The loss of myelin from central axons is a prominent feature of the lesion of multiple sclerosis (MS), and a direct cause of the several conduction deficits which lead, in turn, to the symptoms associated with central demyelinating disease. This review of the conduction deficits will focus on experimentally demyelinated central axons, since in experimental lesions it is usually possible to determine the morphology of the axons with some certainty, whereas this is rarely possible in human demyelinating disease.
The conduction properties of central axons passing through a region of demyelination were reliably described for the first time by McDonald and Sears in their landmark studies of 1969 and 1970 (McDonald & Sears, 1969b, 1970a, b). These authors found that conduction along axons passing through long experimental demyelinating lesions (>5 mm in length) was often blocked at the site of the lesion, but that conduction could sometimes continue if the lesions were small. Where conduction occurred it was usually abnormal, and proceeded with a locally reduced velocity and a prolonged refractory period of transmission (RPT); the axons were also incapable of conducting trains of impulses at high frequency.
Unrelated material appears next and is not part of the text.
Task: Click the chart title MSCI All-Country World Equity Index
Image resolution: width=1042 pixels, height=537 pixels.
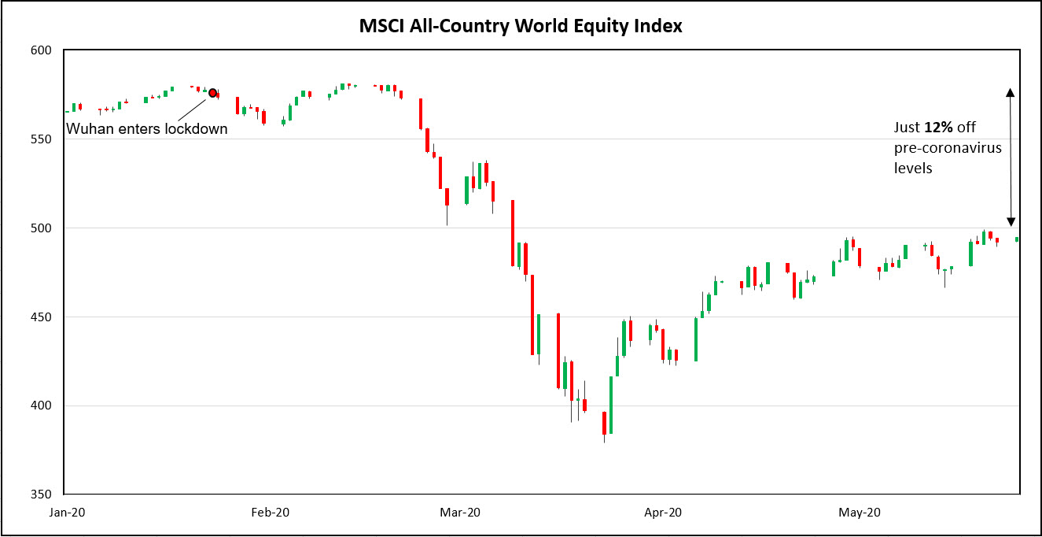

These conduction abnormalities remain the hallmark of conduction in axons passing through demyelinating lesions in either the central or peripheral nervous systems.
Conduction block is believed to be the dominant cause of the most distressing symptoms of MS, such as paralysis, blindness and numbness (McDonald, 1975, 1986; Halliday & McDonald, 1977; Ulrich & Groebke-Lorenz, 1983; Waxman, 1988), and it was also the first conduction abnormality to be described in experimentally demyelinated central axons (McDonald & Sears, 1969a) (Fig. 10.1).